Как же попали сюда эти? Каким ветром-судьбою занесло в безжалостные осыпи, в студеное поднебесье их тяжелые семена? Может, птица в клюве принесла? Может, лось в раскопытье?

Их всего три, И стебли их тонки, и листья у них будто из жести, и побагровели эти листья на срезах от стужи.

А цветы?

До чего же мудра жизнь! Венцы цветов прикрыты, и желтых зрачков не видать. Цветы стоят, как детишки в ярких шапочках с завязанными ушами, и не дают холоду сжечь семена. И лепестки у цветов с проседью, и мясисты они, толсты. Вся сила этого цвета идет на то, чтобы сберечь семена, и они не откроются во всю ширь, не зазеваются на приветливо сияющее солнце. Они не доверяют этому солнцу. Они слишком много перенесли, прежде чем пробудились от зябкого сна среди голых, прокаленных стужею камней.

Пройдут годы, и плеснут на осыпи всполохи ярких, багровых цветов. А пока их здесь всего три, мужественных, непокорных цветка, и в них залог будущей красоты.

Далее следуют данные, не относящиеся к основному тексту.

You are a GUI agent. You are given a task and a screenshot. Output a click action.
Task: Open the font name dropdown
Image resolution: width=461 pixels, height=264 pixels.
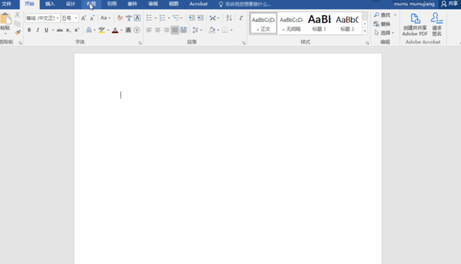(x=57, y=18)
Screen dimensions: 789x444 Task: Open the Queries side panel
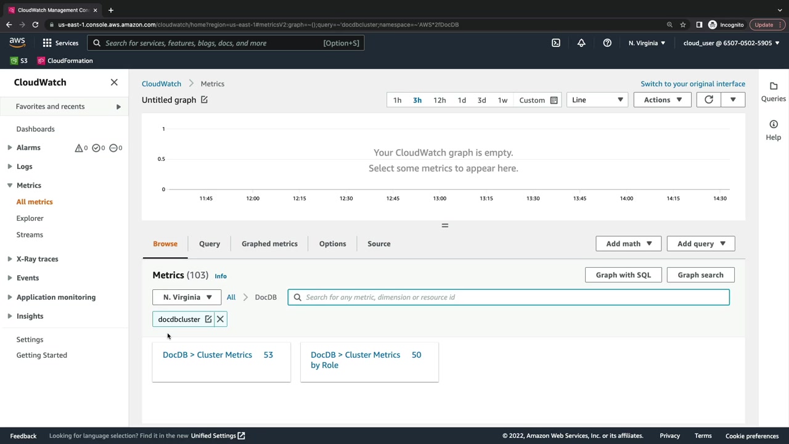774,91
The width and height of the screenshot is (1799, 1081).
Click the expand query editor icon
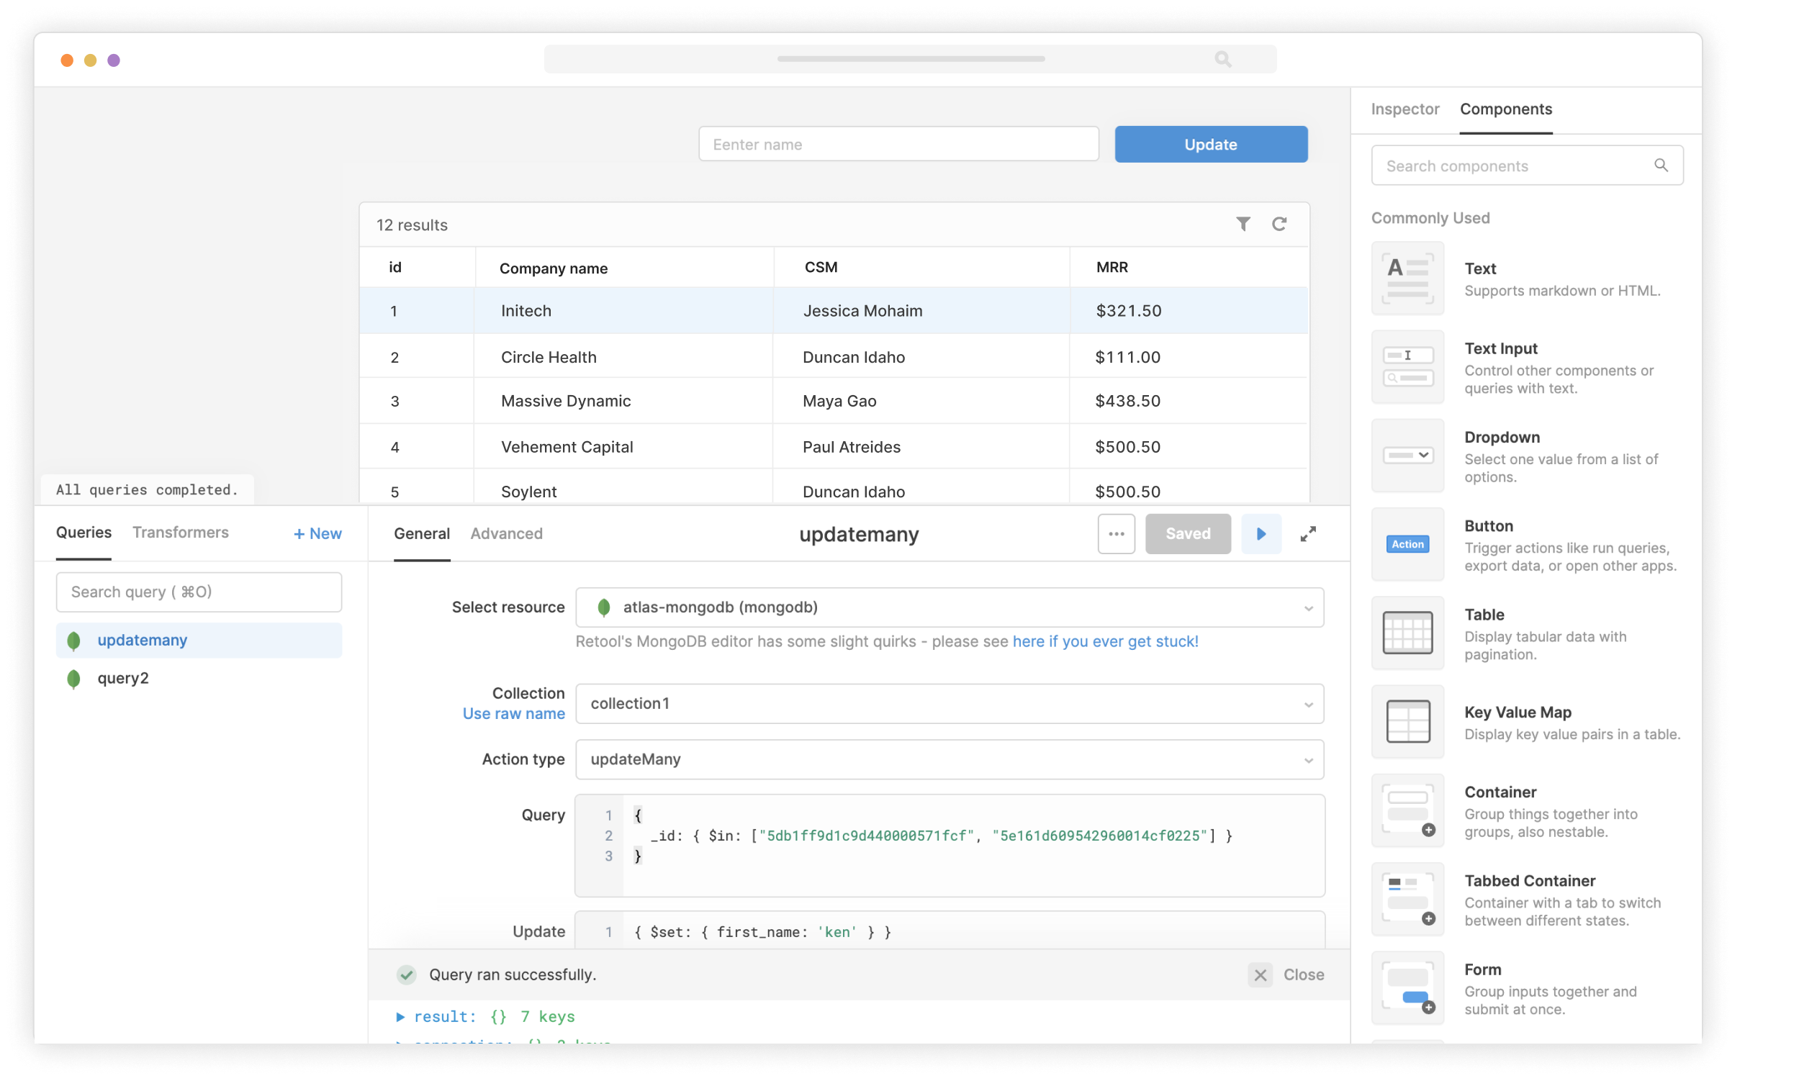1311,533
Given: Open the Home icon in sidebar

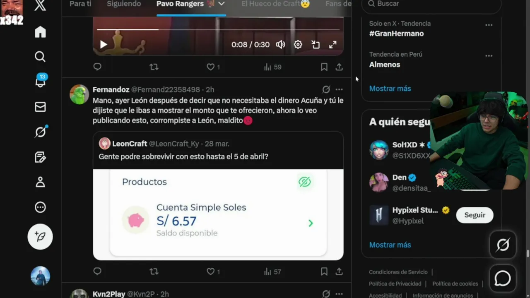Looking at the screenshot, I should [x=40, y=32].
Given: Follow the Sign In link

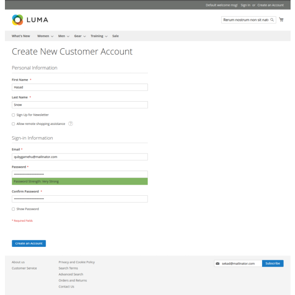Looking at the screenshot, I should pyautogui.click(x=245, y=5).
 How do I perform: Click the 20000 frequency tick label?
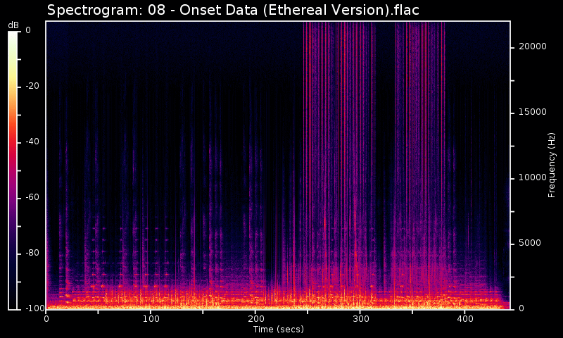(532, 46)
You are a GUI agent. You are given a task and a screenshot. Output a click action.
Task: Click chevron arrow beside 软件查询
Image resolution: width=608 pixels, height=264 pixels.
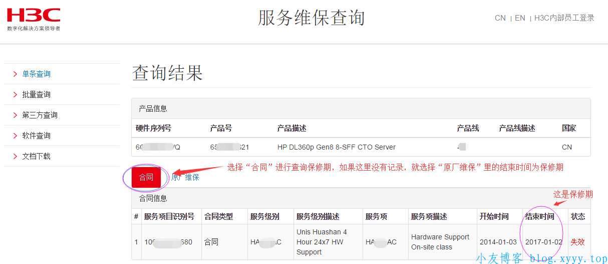[x=15, y=136]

Я верю, что они выживут и уронят крепкие семена свои в ручейки, а те занесут их меж камней и найдут им щелку, из которой идет хотя и чуть ощутимое, но теплое дыхание земли. Я верю в это, потому что лет восемьдесят назад возле Кваркуша и других приполярных вершин и сопок не было ни одного деревца. А сейчас в распадках низкие, костлявые, полураздетые, но сплошные леса, и даже на западном склоне Кваркуша, вокруг альпийских лугов где островками, где в одиночку — низкие, почти нагие деревца, но такие крепкие, узлистые, что корни их раскалывают камень, а от стволов отскакивает топор. Деревья ведут постоянное, тяжелое наступление и закаляются в борьбе, в вечном походе. Иные из них падают, умирают на ходу, как в атаке, а все-таки они идут. Идут вперед и вперед!

Первые солдаты тайги, согнутые, но непокоренные, иссушенные голодом и мертвящим дыханием скал, принимающие на свою грудь всю лютость севера ради лесов, что идут за ними, — низкий поклон им от бывшего солдата российского, который знает, как трудно быть первым.

А следом за лесом летят птицы, идут звери, идет живая жизнь, и вместе с нею эти багрово-розовые цветы с работящими корнями и живучим семенем. И все эти светящиеся внизу на полянах бледными лампадами купавки, желтые лютики, невиданно мелкие, с мошечку величиной, незабудки, и даже чудом проникшие сюда лазоревые цветы, и уверенные в себе подснежники с восхищением глядят на нездешних жителей, на трех разведчиков, как бы наполненных живою, горячею кровью.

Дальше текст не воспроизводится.